June 2, 2013

A conversation with a friend today reminded me how easy it is to find unexpected behavior with Chef attributes when using array values. Arrays are good for many things, and are often a seemingly natural fit to describe server values. The example my friend was having issues with was:

default['chruby']['rubies'] = ['jruby', '1.9.3', '2.0.0']
...
node['chruby']['rubies'].each do |ruby|
    ...
end

This is simple, consise, and relatively unambiguous to the reader; all hallmarks of good code. There is a sinister side though, how do you cope with merges on an array? Chef attributes exist in a nested structure, where different sources and precedence levels are merged together to form the final attributes that your recipes run against. With hashes, this merge is relatively straight forward, if both the original and override values are hashes they are recursively merged together all the way down. This logic is less clear on arrays though. In Chef 11, the behavior is that on different precedence levels, the higher value overrides as with strings and other simple types:

default['chruby']['rubies'] = ['jruby', '1.9.3', '2.0.0']
...
override_attributes({
  'chruby' => {
    'rubies' => ['1.8.7', '2.0.0'],
  }
})
...
node['chruby']['rubies'] == ['1.8.7', '2.0.0']

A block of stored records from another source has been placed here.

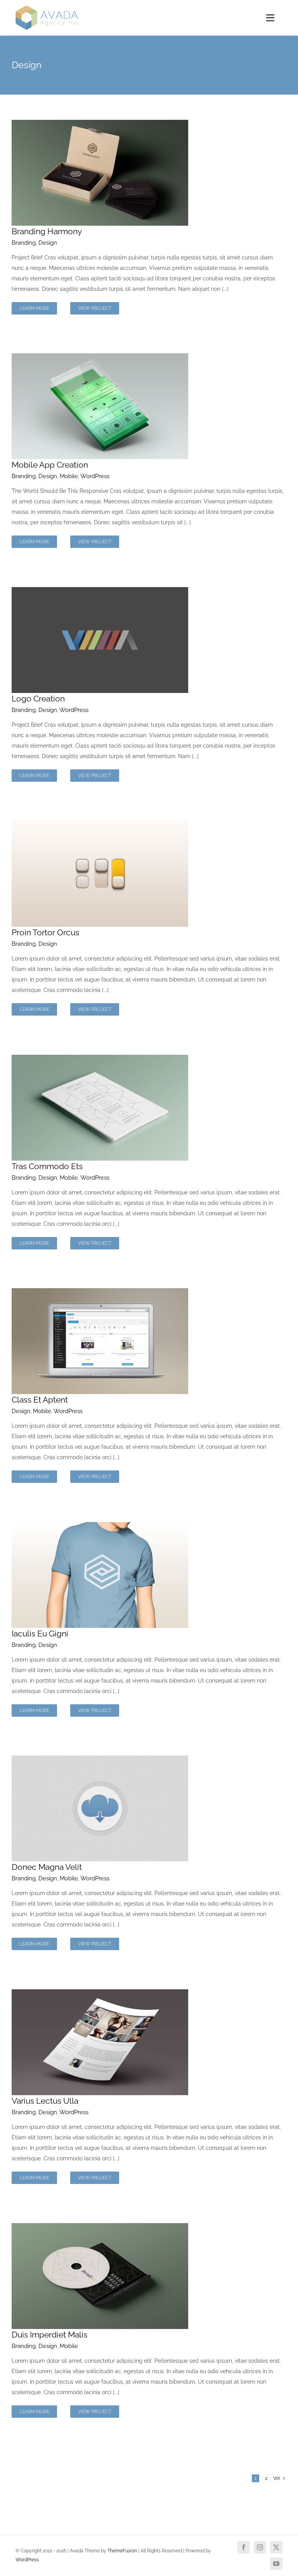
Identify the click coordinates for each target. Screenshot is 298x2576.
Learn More (34, 308)
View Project (94, 308)
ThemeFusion (122, 2551)
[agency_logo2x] (47, 8)
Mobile (69, 476)
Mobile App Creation (50, 465)
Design (47, 242)
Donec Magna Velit (47, 1867)
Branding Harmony (47, 231)
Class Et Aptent (40, 1400)
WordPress (94, 476)
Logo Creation (38, 698)
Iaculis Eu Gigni (40, 1633)
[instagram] (260, 2547)
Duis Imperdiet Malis (49, 2334)
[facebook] (243, 2547)
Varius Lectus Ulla (45, 2101)
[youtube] (276, 2563)
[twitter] (276, 2547)
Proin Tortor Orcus (45, 932)
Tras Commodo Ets (47, 1166)
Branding (24, 242)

However things are not as simple when the two values are at the same level. The two arrays are set-unioned together, with the resulting order being deterministic but difficult to predict to the casual reader:

default['chruby']['rubies'] = ['jruby', '1.9.3', '2.0.0']
...
default_attributes({
  'chruby' => {
    'rubies' => ['1.8.7', '2.0.0'],
  }
})
...
node['chruby']['rubies'] == ['jruby', '1.9.3', '2.0.0', '1.8.7']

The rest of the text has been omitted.